Я выхожу из поезда. Умру от любопытства, если не узнаю, где он. Оглядываюсь на крыши, темные крыши, на следующий поезд, который тоже описывает дугу и медленно приближается. Но ничего не происходит. Поезд тормозит, загоняя под крышу вокзала теплый воздух. Садятся в него не все — пара человек остаются слоняться по платформе. Есть ли люди, спрашиваю я себя, которые летом стоят на платформе исключительно ради ветерка от поездов? Мигают фары, и поезд спокойно едет дальше. Я даже не знаю, что испытывать. Облегчение? Разочарование?
Вокзал — не самое приятное место для перехода в мир иной. Но теперь я стою здесь, и мне хочется увидеть поезд, увидеть, как кто-то стреляет, как трескается оконное стекло, а внутри — отупелые пассажиры. Перемотать бы назад. Увидеть, как сижу, уставившись на дырку в окне. Ну и? Где же она, черт возьми, эта проклятая кнопка обратной перемотки? Кругом лишь разреженный воздух. Притихший на время вокзал. А если умирать, уж лучше в снегу. Или в каком-нибудь дорогом магазине, в шмотках, которые мне не по карману. Чушь, лучше с девушкой, которая склонится надо мной, и пусть в мой последний миг ее волосы упадут мне на лицо.

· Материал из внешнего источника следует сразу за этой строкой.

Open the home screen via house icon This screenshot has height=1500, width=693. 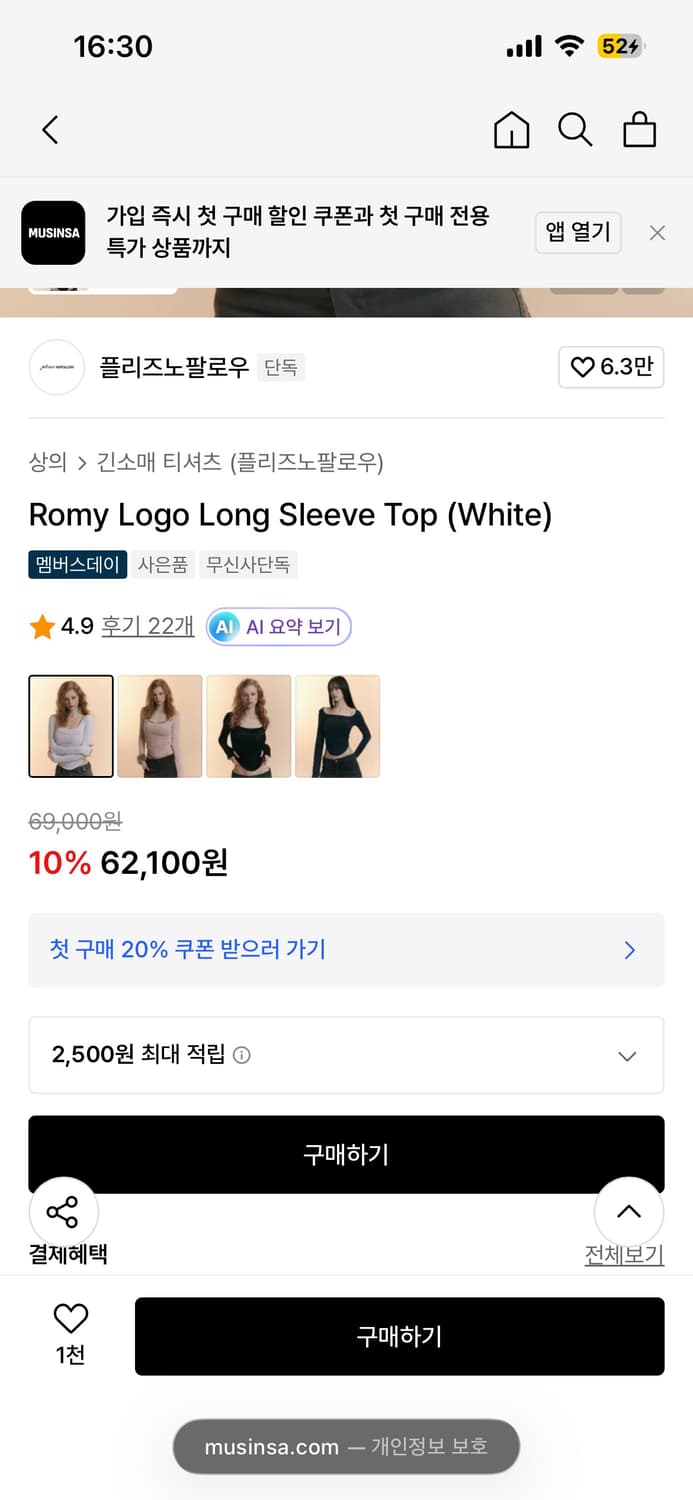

Я думаю о Лауре. Дерьмовый выдался денек. Не стоит. Лучше о Лауре не думать.
Поэтому я снова мысленно возвращаюсь к тому парню в «Мишенях». Ведь о нем шел разговор на том дне рождения, и о том, что, собственно, происходит в «Мишенях», фильм-то все смотрели давным-давно, много лет назад. Но конец все помнят прекрасно. На огромном экране в кинотеатре под открытым небом идет фильм с Борисом Карлоффом, и этот парень (тип, чувак — как бы его называть), про которого я сейчас невольно вспомнил, стреляет сквозь экран по притертым друг к другу машинам и лижущимся в них парочкам. Пули только так прошибают ветровые стекла, тинейджеры визжат и паникуют. Чего, разумеется, никто не замечает, потому что на экране фильм ужасов. А затем появляется сам Борис Карлофф и отделывает его самой обычной тростью: чувак как раз собирался смыться и вдруг одновременно с Борисом Карлоффом на экране видит, как на него надвигается настоящий Борис Карлофф. Вжик!